Adaptively Clustering-Driven Learning for Visual Relationship Detection

Visual relationship detection aims to describe the interactions between pairs of objects, such as person-ride-bike and bike-next to-car triplets. In reality, it is often the case that there exist some groups of strongly correlated relationships, while others are weakly related. Intuitively, the common relationships can be roughly categorized into several types such as geometric (e.g., next to), action (e.g., ride), and so on.

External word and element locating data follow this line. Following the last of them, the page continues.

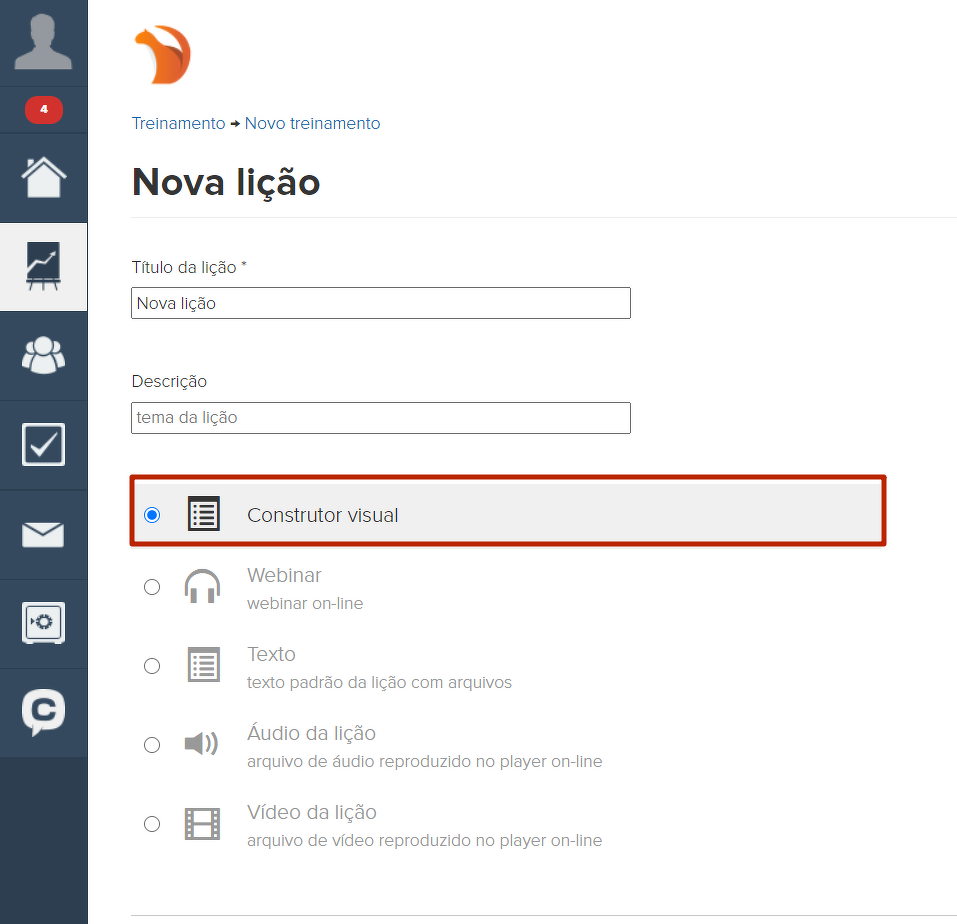Click the Treinamento breadcrumb link
This screenshot has height=924, width=957.
pyautogui.click(x=178, y=124)
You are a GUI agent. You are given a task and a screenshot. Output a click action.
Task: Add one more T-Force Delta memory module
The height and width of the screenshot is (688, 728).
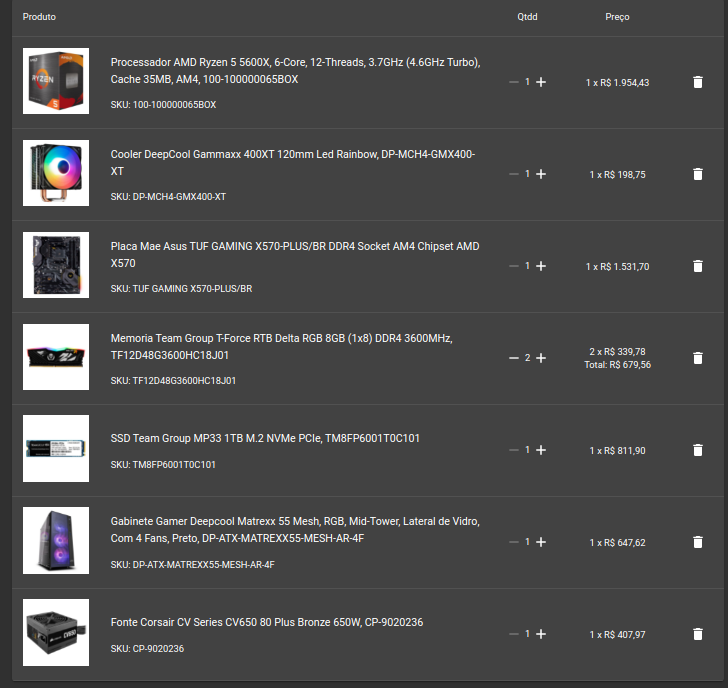tap(541, 358)
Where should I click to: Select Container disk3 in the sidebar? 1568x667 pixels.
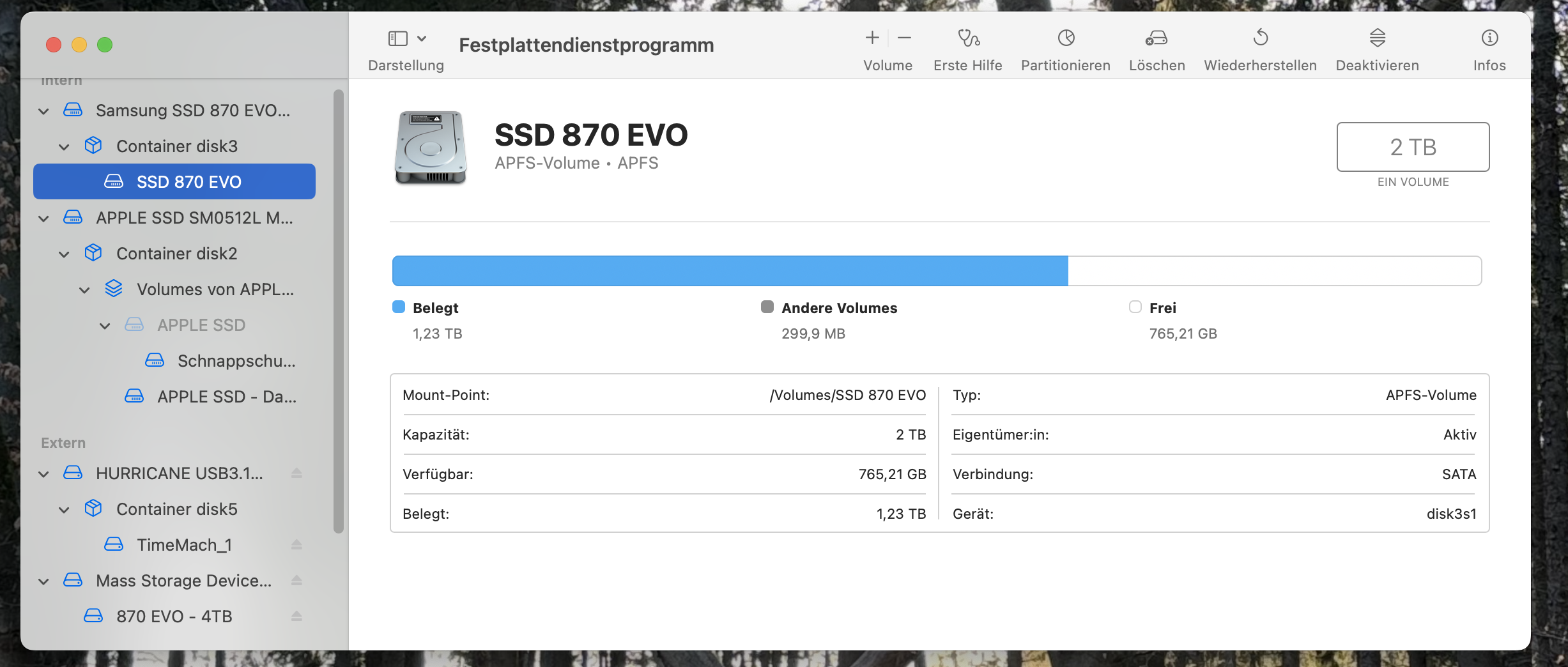pos(176,146)
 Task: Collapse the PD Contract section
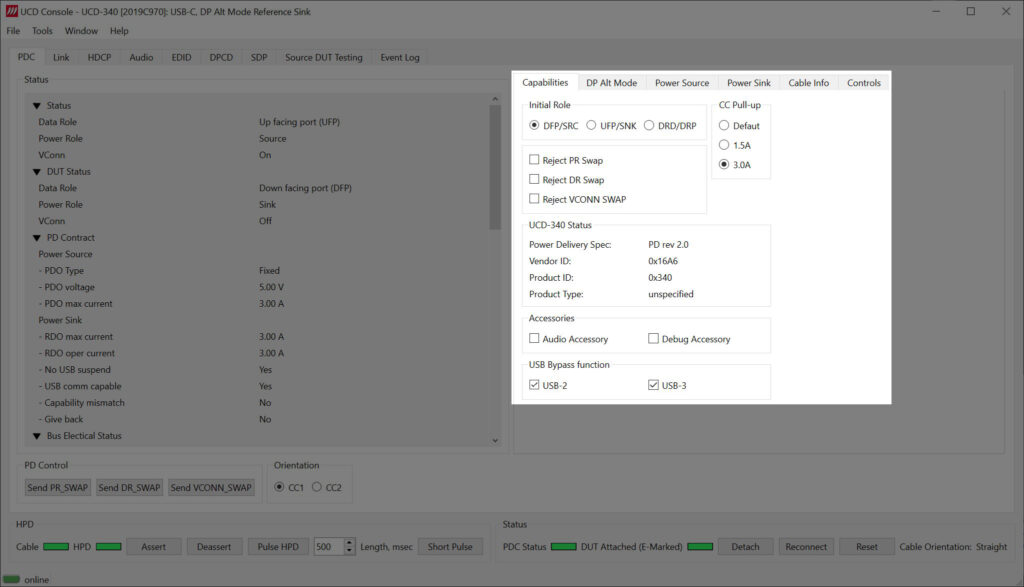coord(37,238)
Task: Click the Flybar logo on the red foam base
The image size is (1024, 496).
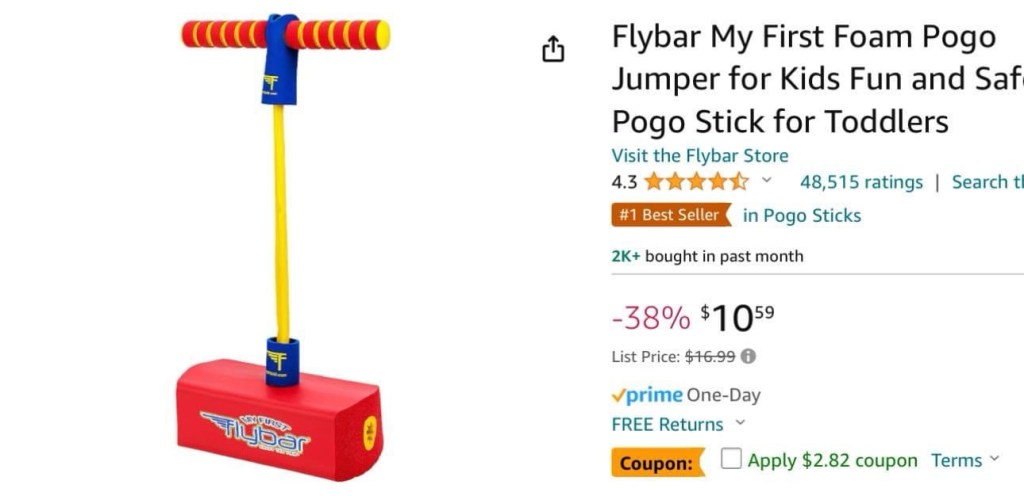Action: pyautogui.click(x=255, y=429)
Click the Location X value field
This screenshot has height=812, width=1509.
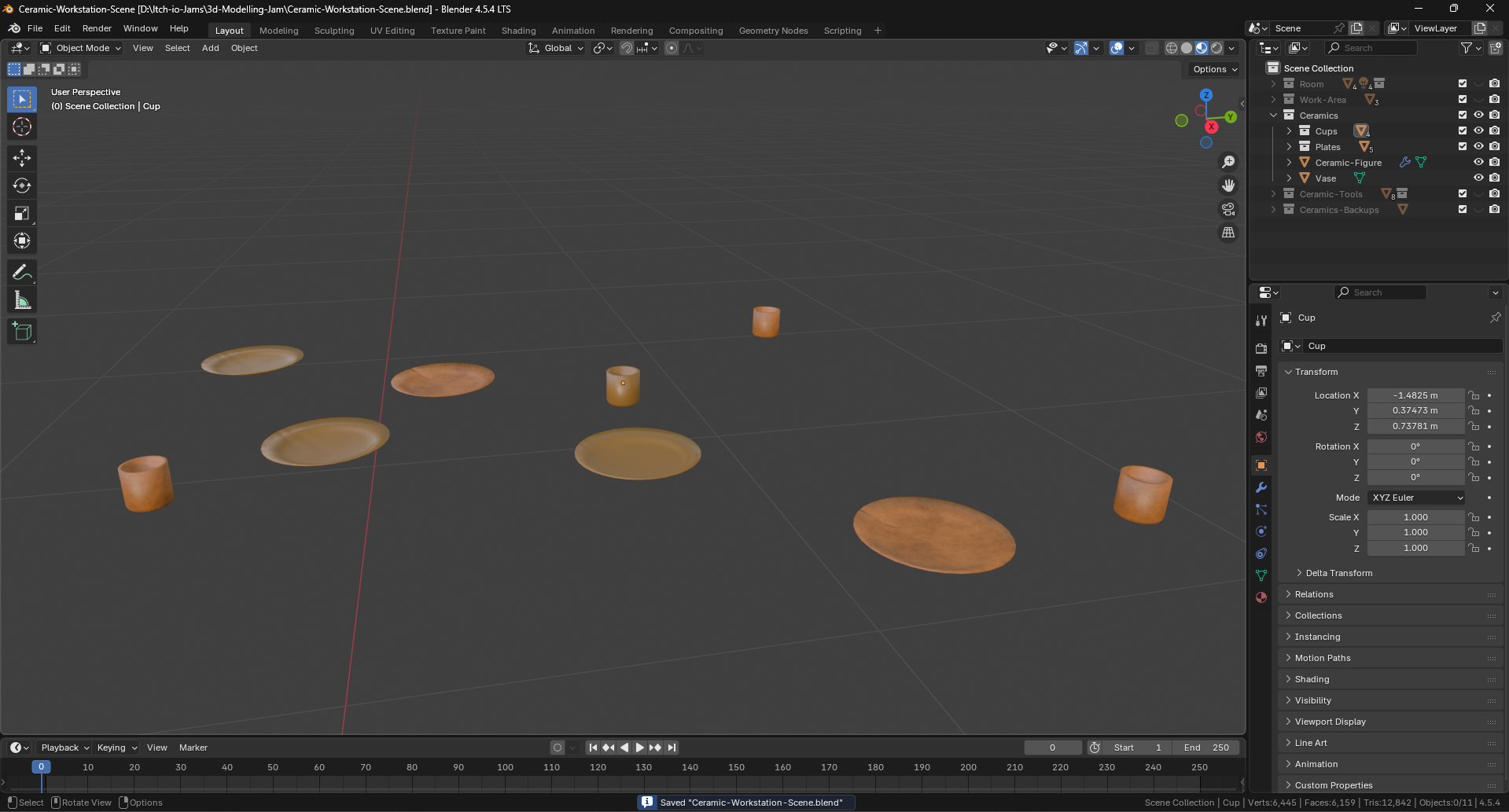point(1415,395)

However, previous studies ignore the relatedness discovery among multiple relationships, which only lie on a unified space to leverage visual features or statistical dependencies into categories. To tackle this problem, we propose an adaptively clustering-driven network for visual relationship detection, which can implicitly divide the unified relationship space into several subspaces with specific characteristics. Particularly, we propose two novel modules to discover the common distribution space and latent relationship association, respectively, which map pairs of object features into translation subspaces to induce the discriminative relationship clustering. Then, a fused inference is designed to integrate the group-induced representations with the language prior to facilitate the predicate inference. Especially, we design the Frobenius-norm regularization to boost the clustering. To the best of our knowledge, the proposed method is the first supervised framework to realize subject-predicate-object relationship-aware clustering for visual relationship detection. Extensive experiments show that the proposed method can achieve competing performances against the state-of-the-art methods on the Visual Genome dataset. Additional ablation studies further validate its effectiveness.